Forecasters issued warnings five days ahead of tornadoes that struck Tuscaloosa, Ala., and five other states in April. A barrage of 312 tornadoes swept across the Southeast, killing 321 people. On storm day, forecasters gave warnings averaging 27 minutes before actual touchdowns.

Likewise, when a tornado struck Joplin, Mo., killing 151 on May 22, forecasters gave warnings averaging 24 minutes before strikes.

"The satellites are an important part of that early warning process," said Christopher Vaccaro, a spokesman for the service....

Lubchenco said without information from the polar satellite, forecasts for a massive storm nicknamed "snowmageddon," which hit Washington in February 2010, would have had the location wrong by 200 to 300 miles and would have underestimated the snowfall by 10 inches. Hurricane tracking would also suffer, she said.

"Our severe storm warnings will be seriously degraded," Lubchenco testified April 1 before the House Appropriations subcommittee governing the agency.

Lawmakers and scientists lauded the value of the program, which provides forecasts for military troop deployments, ocean search-and-rescue missions and farmers tending crops.

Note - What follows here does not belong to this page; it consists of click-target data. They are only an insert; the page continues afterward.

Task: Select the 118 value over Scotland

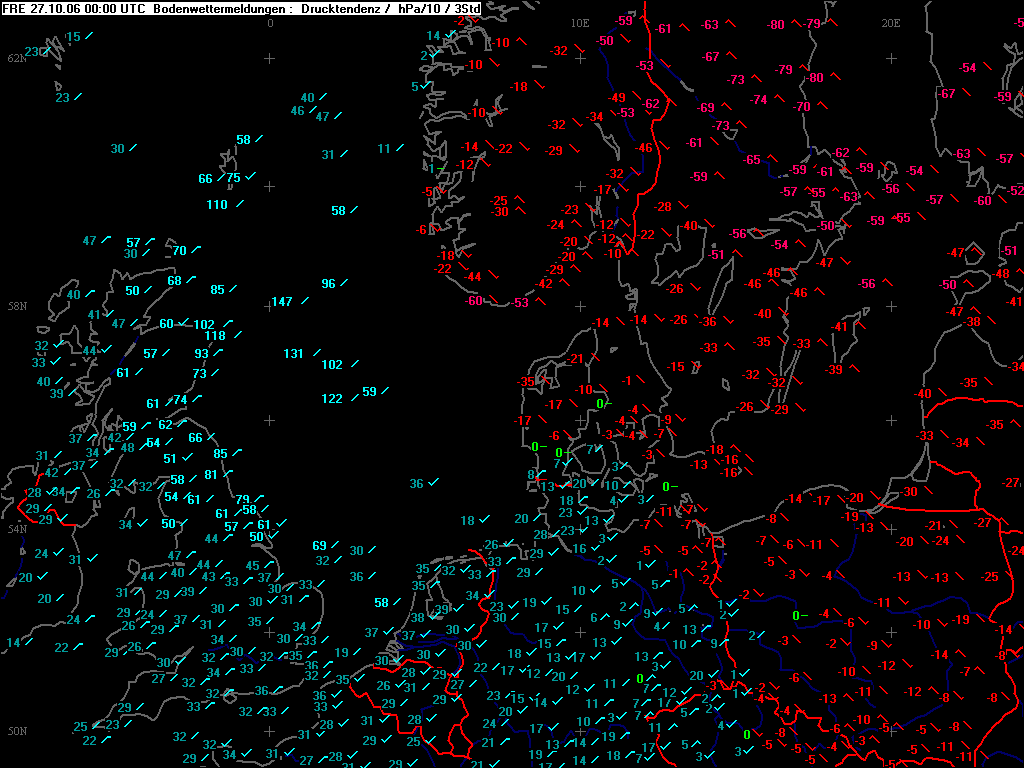Action: click(x=215, y=336)
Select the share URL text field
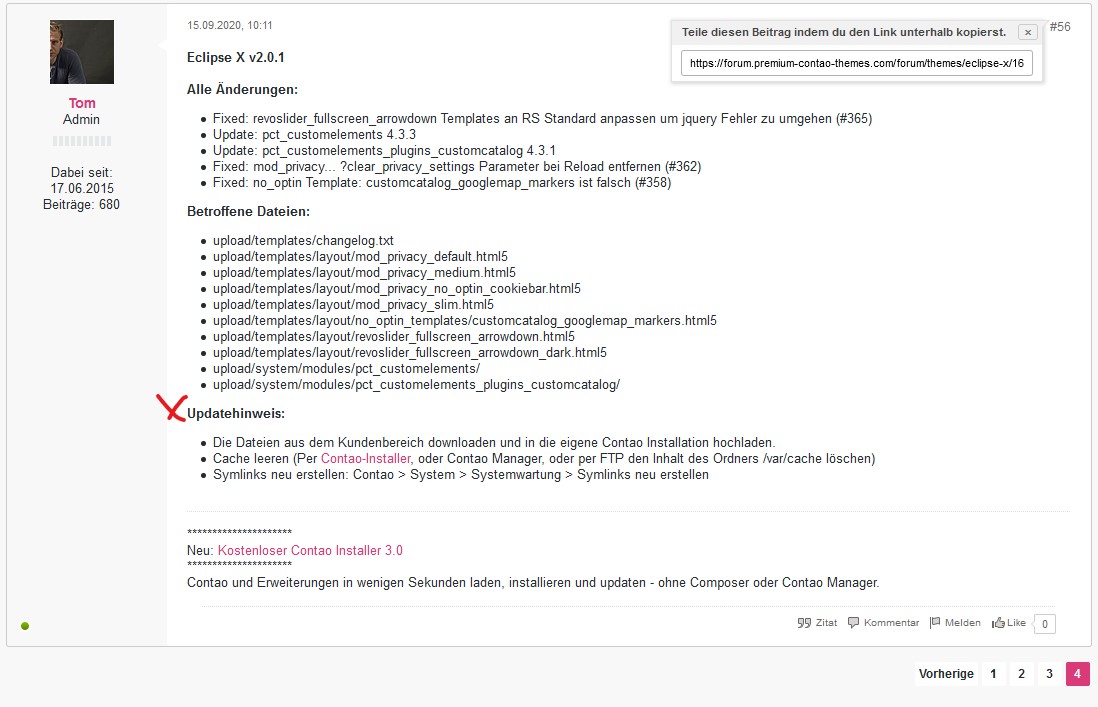 point(856,63)
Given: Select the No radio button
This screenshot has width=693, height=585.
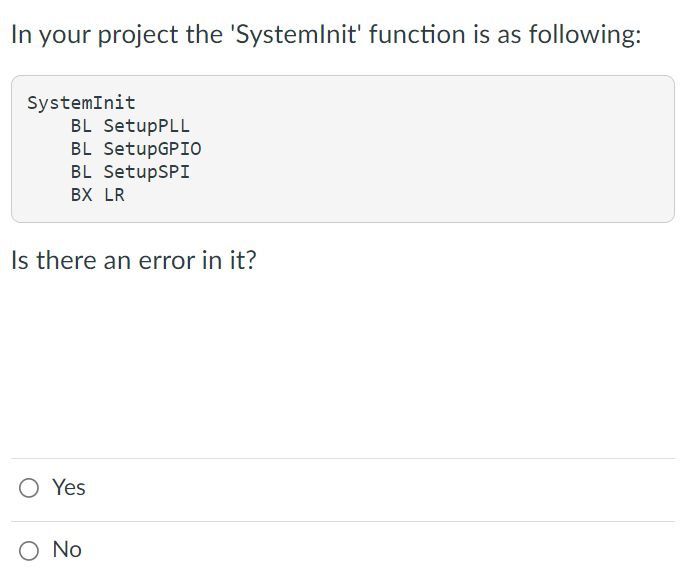Looking at the screenshot, I should click(29, 551).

"It's important for public safety," said Christine McEntee, executive director of the American Geophysical Union. Cutting the funding "would be penny-wise and pound-foolish."

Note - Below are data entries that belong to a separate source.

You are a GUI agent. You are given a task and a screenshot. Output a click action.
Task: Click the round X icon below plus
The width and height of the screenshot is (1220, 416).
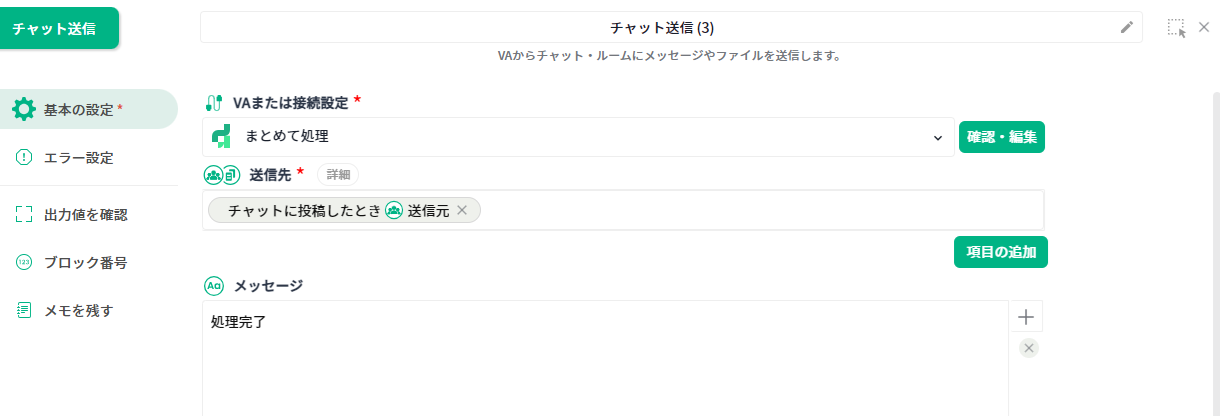(x=1029, y=348)
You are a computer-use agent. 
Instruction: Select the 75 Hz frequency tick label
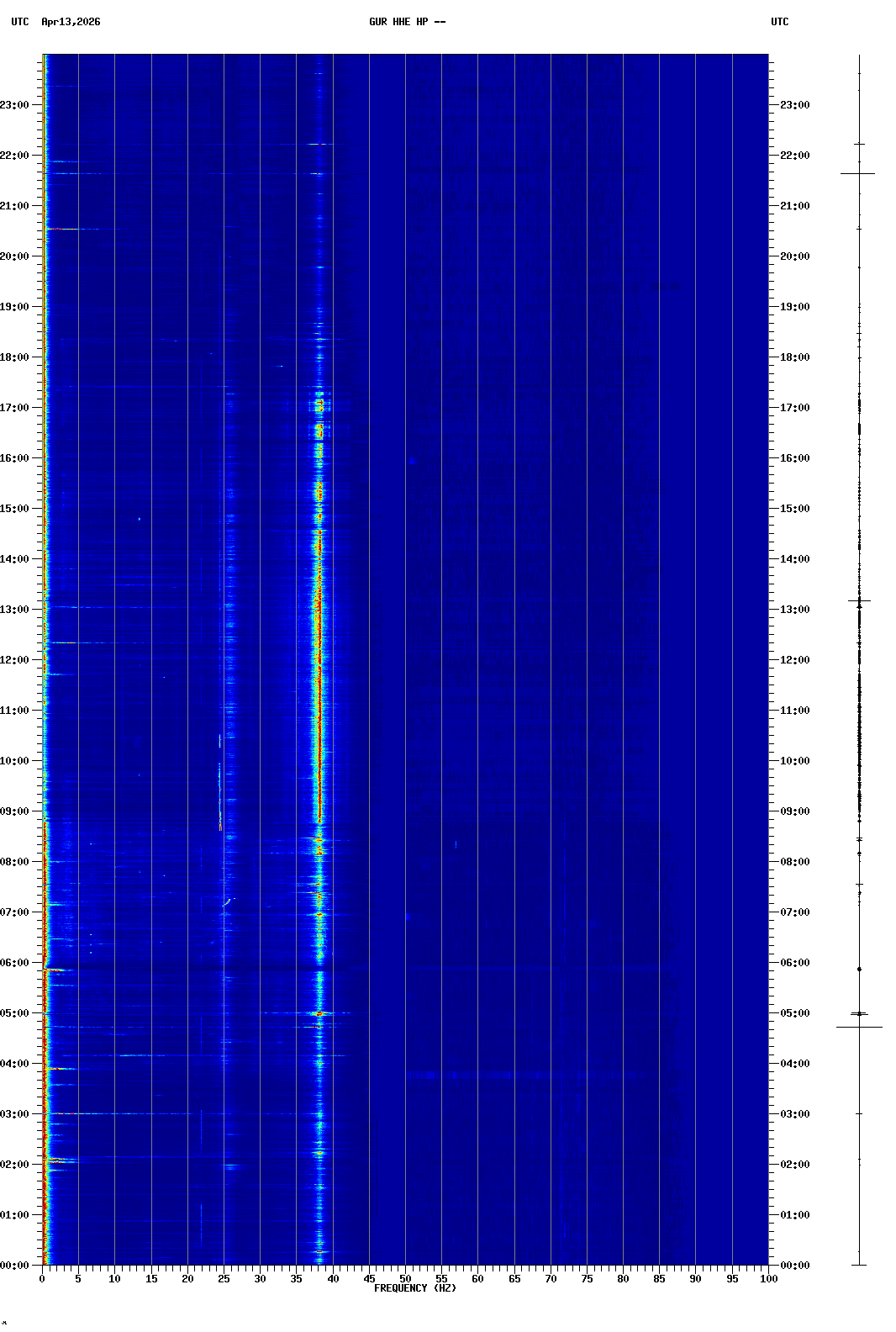[587, 1279]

Lubchenco credited the satellites with helping save 295 people in 2010 by helping track rescue beacons aboard ships.

"That's saving lives, that's saving money," said Rep. Chaka Fattah of Pennsylvania, the top Democrat on the House panel that oversees NOAA funding.

But reduced federal spending threatens all domestic programs. Congress cut spending $38.5 billion in the fiscal year that ends Sept. 30. House Republicans propose to cut another $30 billion next year.

So, there was never a planned gap. The damn funding got cut, and now it's getting cut some more. What's the point of having scientists advise on these issues if they get ignored? Fuck them, and fuck you. Can't prioritize anything or even look at the data and reason for yourselves. Go sleep in a tar-pit, you dickheads are hindering the herd.